When Spinoza writes about God, it is not in the anthropomorphic sense of a God as usually portrayed by the Christian-Judaeo or Muslim varieties of religious scripture, i.e., very much like a person with human-like traits,  an authoritarian or father figure perhaps.  Someone who seems to take an active and personal interest in what the creatures he created here on earth are up to.

(And, it should be noted, demonstrating a personality  featuring some of the more regrettable human traits I can think of, such as being  narrow minded, vain, jealous, as well as being vindictive and vengeful! Anyone familiar with the Old Testament will know exactly what I am referring to!)

Does this mean that Spinoza was an atheist?  Not really, since he holds that God is the one and only unique and indivisible substance that the universe is made of. There are no other substances. The view is a bit more complex than that, and involves perceiving this substance through a variety of distinct attributes – such as Thought and Extension – but not its basic premise.

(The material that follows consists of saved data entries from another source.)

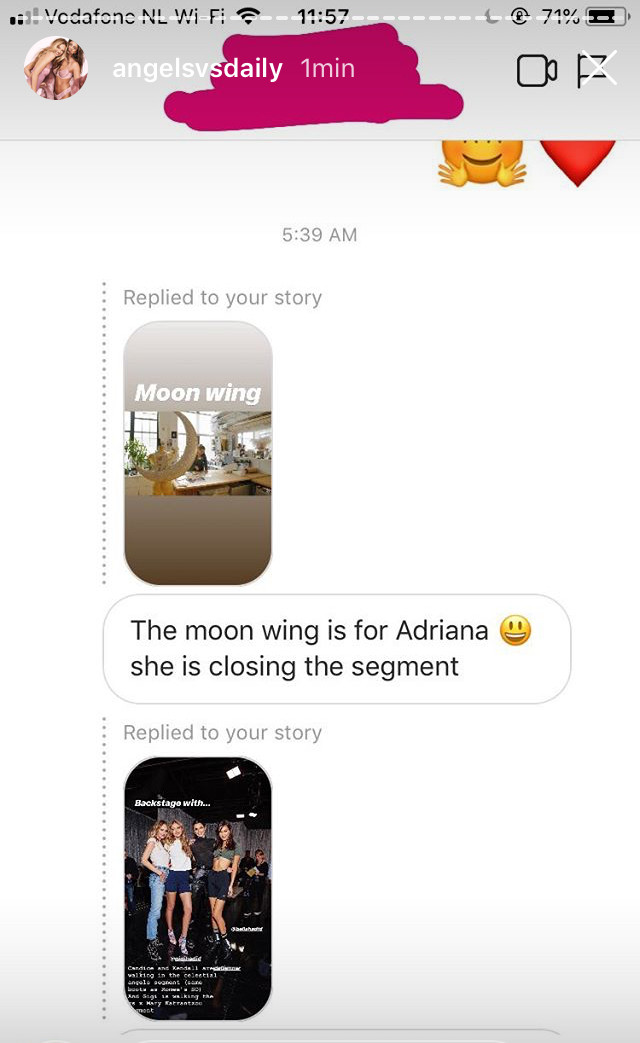Tap the 11:57 clock in status bar
Viewport: 640px width, 1043px height.
(x=323, y=16)
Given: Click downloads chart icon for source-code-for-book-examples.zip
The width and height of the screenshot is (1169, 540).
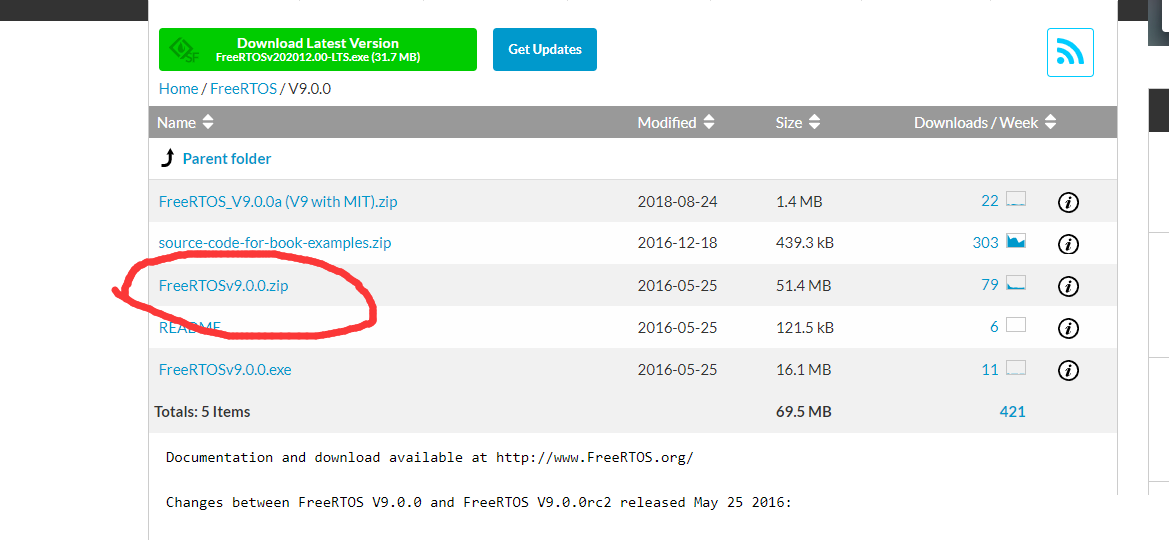Looking at the screenshot, I should coord(1016,242).
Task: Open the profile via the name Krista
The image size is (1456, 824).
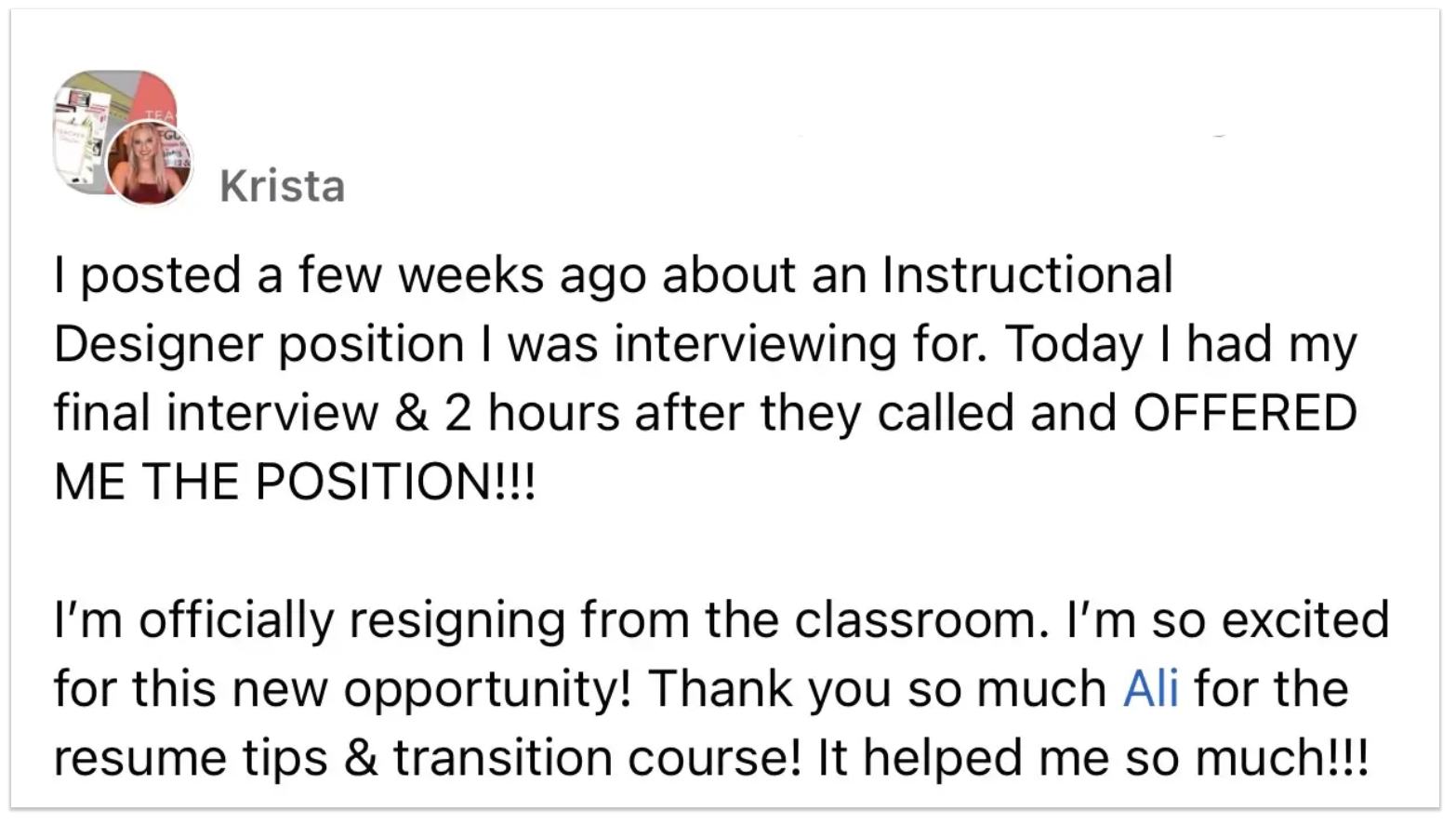Action: click(282, 186)
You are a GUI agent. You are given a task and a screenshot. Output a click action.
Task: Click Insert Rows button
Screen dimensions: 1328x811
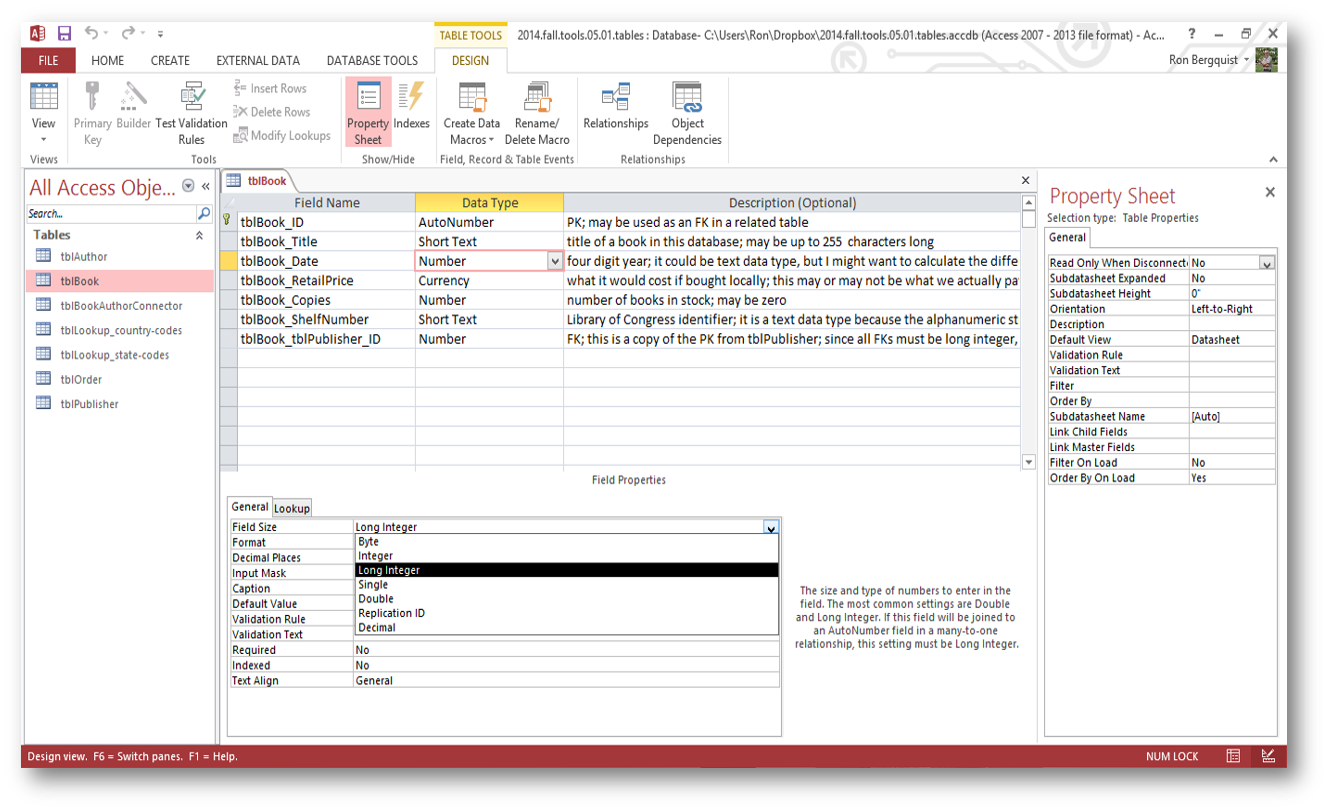click(x=270, y=89)
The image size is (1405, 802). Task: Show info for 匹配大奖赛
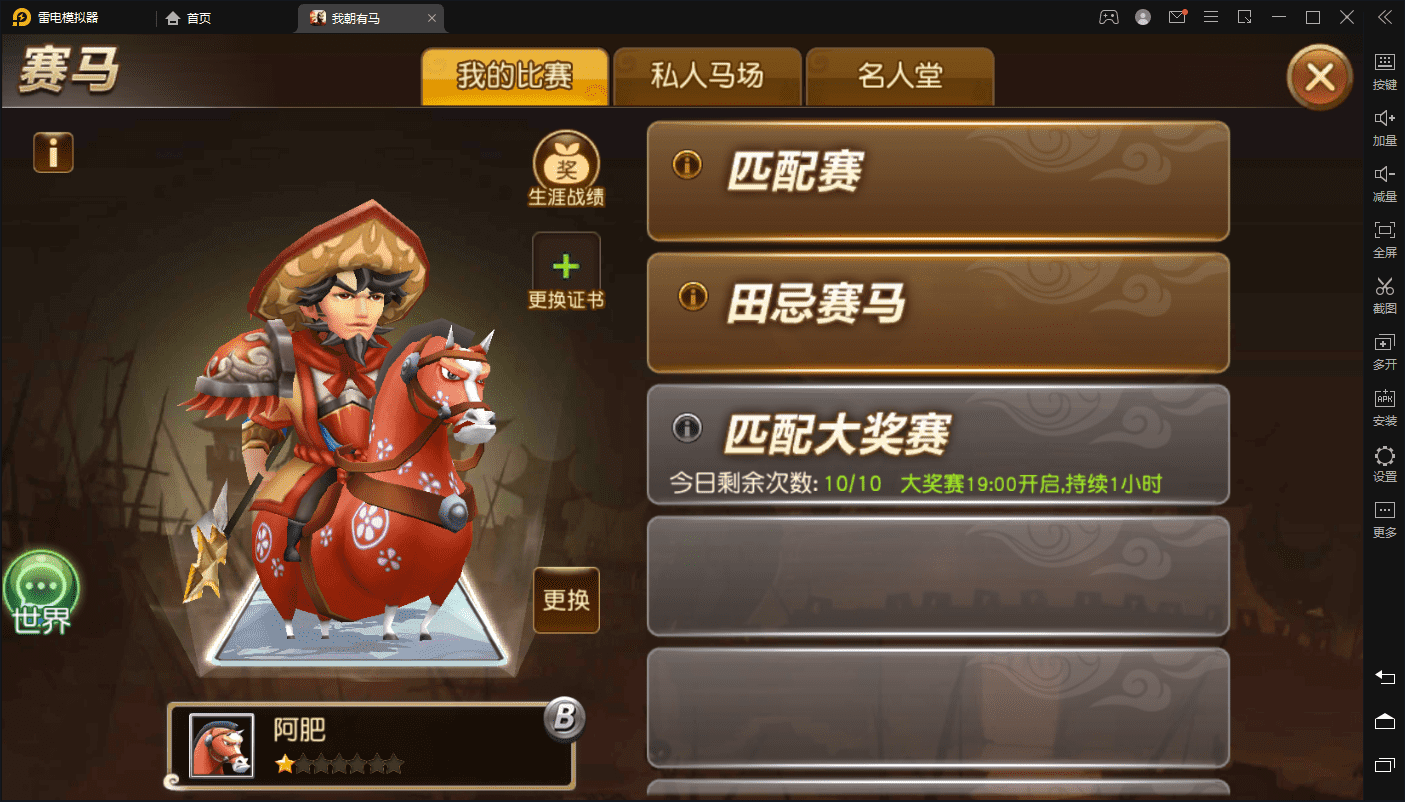point(686,428)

It is interesting to note that Albert Einstein – also once accused of being an atheist – followed Spinoza in rejecting the  anthropological concept of God,  saying,  instead,  that he believed in “… Spinoza’s God, who reveals himself in the lawful harmony of the world”.

So the point would be that, if God is everything, and everything is God,  this will render the concept of a distinct metaphysical entity over and above the world – the great creator –  logically and semantically empty (i.e., meaningless) since it doesn’t signify anything over and above the totality of the cosmos, and the name “God” ends up being just another label for it.